Matwej zum Beispiel „war ein vierundfünfzigjähriger Mann, der seine Gesundheit durch morgendliche Kniebeugen und den täglichen Verzehr von Haferbrei erhielt. Seinen Geist und seine Seele fühlte er der Poesie verpflichtet. Er nahm das Kästchen mit der Aufschrift ,Liebe‘, steckte die Nase hinein, atmete die Liebe ein und aus.“ Denn Matwej, der seltsame Sammlerangewohnheiten pflegt, ist ein braver, sogar ein gefährlicher Funktionär. Aber er mag Maria und deren Enkeltochter, und als die drei zufällig gemeinsam von Kroschkas Kindergarten nach Hause gehen und Maria sieht, wie sich das Kind am Hals des Mannes festhält, war ihr, „als hätten sie nicht die Kommunalka zum Ziel, sondern ein Stückchen Zukunft“.
Eine Zeit des Umbruchs. Die Menschen wissen es noch nicht, aber mit der Macht einer Schriftstellerin lässt Poladjan es sie spüren. Die Menschen könnten denken, es wäre bloß das mühsam sich nähernde Winterende.
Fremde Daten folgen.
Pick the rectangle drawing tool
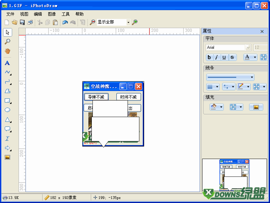This screenshot has height=203, width=270. (x=7, y=100)
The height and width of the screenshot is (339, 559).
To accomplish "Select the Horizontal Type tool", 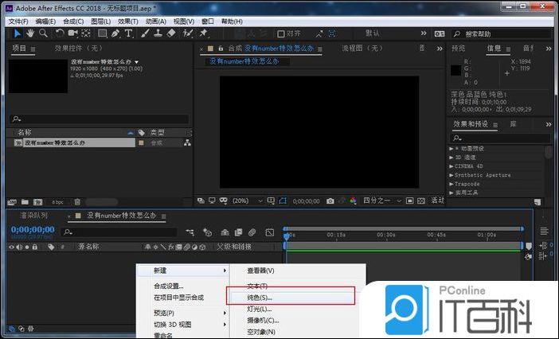I will point(129,34).
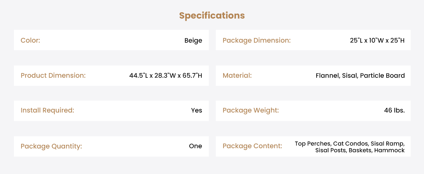Click the Package Weight label
The width and height of the screenshot is (424, 174).
coord(251,110)
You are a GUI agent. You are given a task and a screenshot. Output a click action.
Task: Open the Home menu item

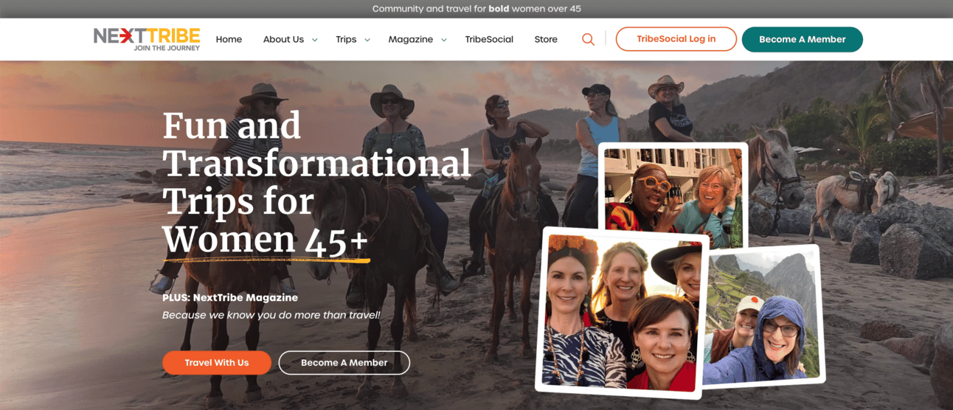[x=229, y=39]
„Zukunftsmusik“ spielt am 11. März 1985. KPdSU-Generalsekretär Konstantin Tschernenko ist am Vortag gestorben, am Abend wird es im Radio verkündet. „Damit war es heraus“, denkt Matwej, „eine Geschichte war zu Ende, eine andere begann.“ In der Tat. Aber dass an eben jenem Tag Michail Gorbatschow zum Parteichef berufen wird, fällt im Roman nicht ins Gewicht, der Name wird nicht genannt, ein Versteckspiel Poladjans, aber auch die Realität. Veränderungen treten ein, bevor man sie bemerkt. Dass Perestroika, der Umbau, den Gorbatschow bald darauf startet, in der Gemeinschaftswohnung bereits am Abend dieses 11. März zu verspüren ist: ein grandioser kleiner Coup der an dieser Stelle durchaus zaubernden Autorin. Ein Mann betritt verdutzt das falsche Zimmer – offenbar, sagt er, seien die Wände umgestellt worden. Das Gerücht geht um, die Wohnung werde aufgelöst. Ein Korridor öffnet sich schließlich ins Freie hinaus. Magischer Realismus für die Sowjetunion und das Personal des Buches, liebenswerte Menschen im Großen und Ganzen.
Hochdosiert: „Zukunftsmusik“ spielt von morgens um halb 7 bis in die Nacht hinein, am Morgen läuft schon Trauermusik im Radio, am Abend will die junge Janka ein Hauskonzert geben und zur (allerdings kaputten) Gitarre selbstgeschriebene Lieder singen. Es kommt anders, aber gesellig wird es sein, die Gesellschaft gedrängt und plastisch wie unter dem Mikroskop.